--- DESCRIPTION OF THE TASK ---
Nothing but the lines from the one with "Instruction: Click the GetAFollower logo" through the last line of the entries below should appear in the copy, please, and no pictures.

--- Excerpts from a dataset ---
+++++

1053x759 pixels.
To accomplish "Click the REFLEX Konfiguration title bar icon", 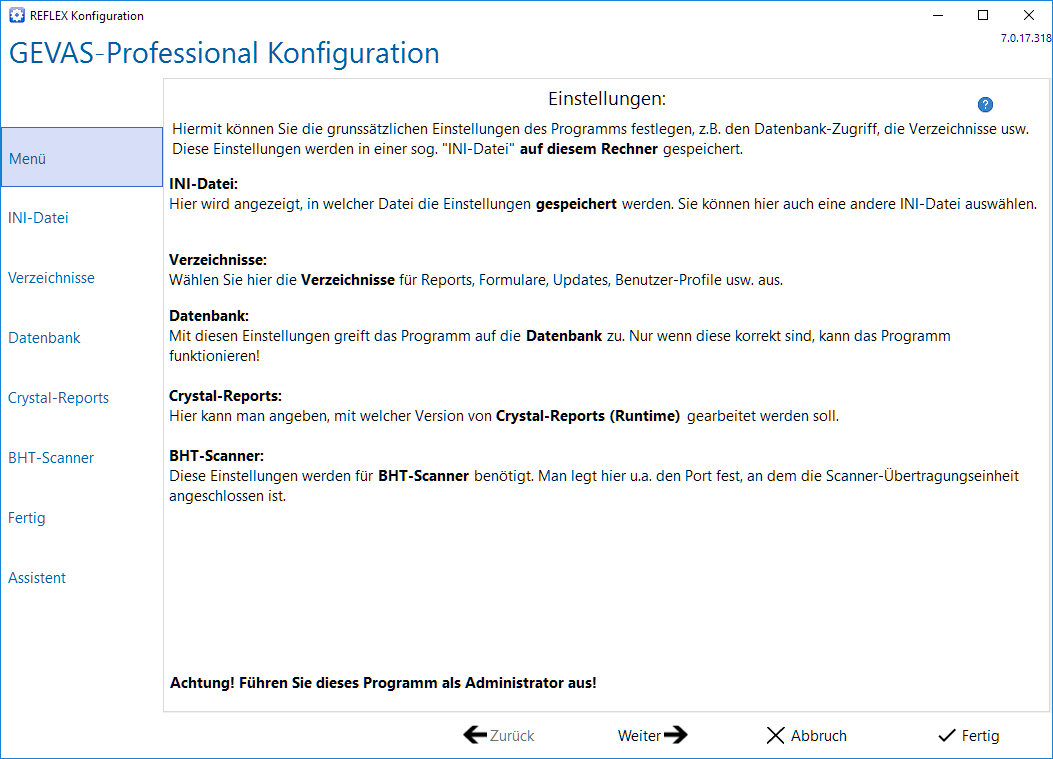I will pos(17,15).
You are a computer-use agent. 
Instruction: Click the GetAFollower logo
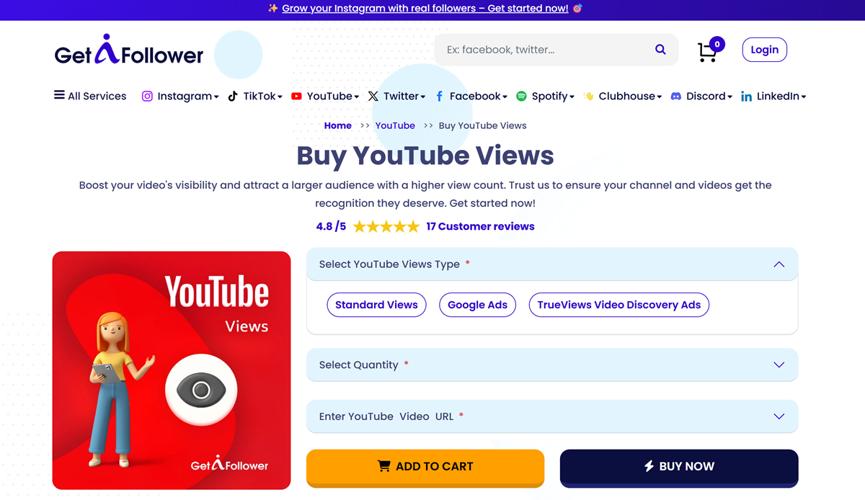click(x=129, y=51)

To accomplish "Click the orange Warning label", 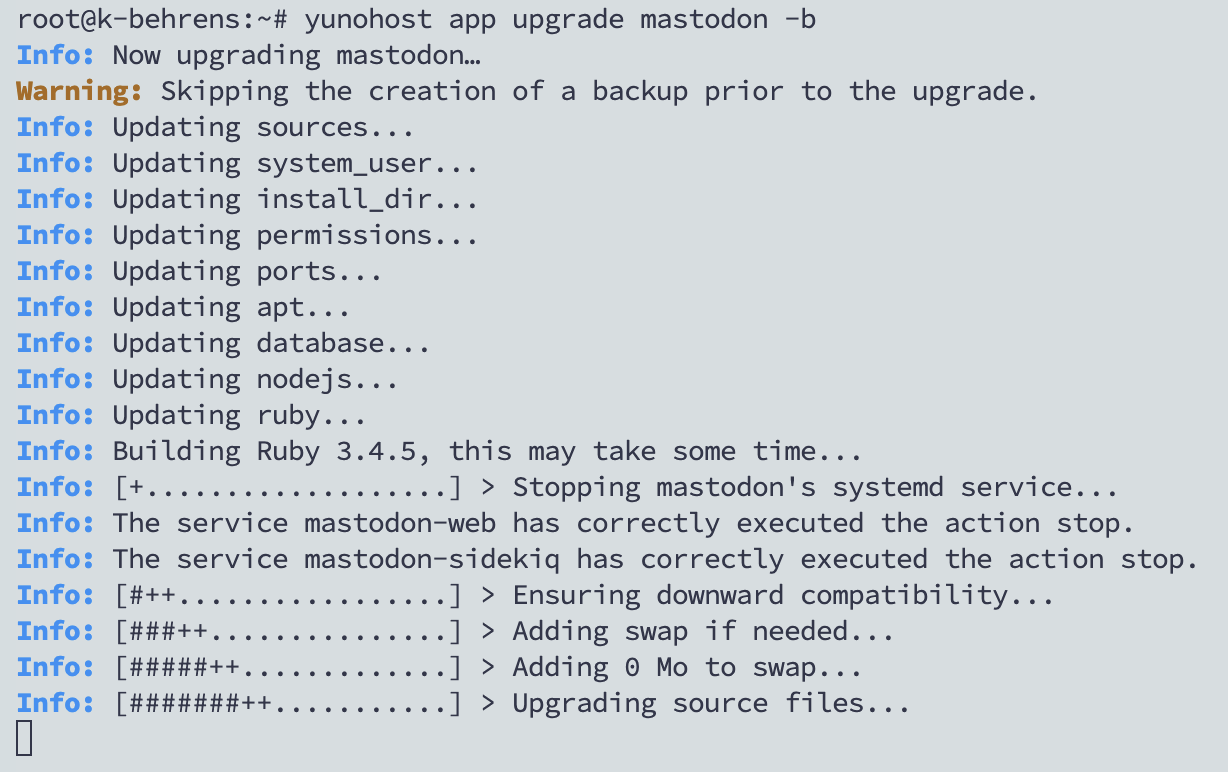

+++++

--- WRITTEN RESPONSE ---
Instruction: Click the GetAFollower logo
click(x=129, y=51)

To accomplish "Click the orange Warning label", 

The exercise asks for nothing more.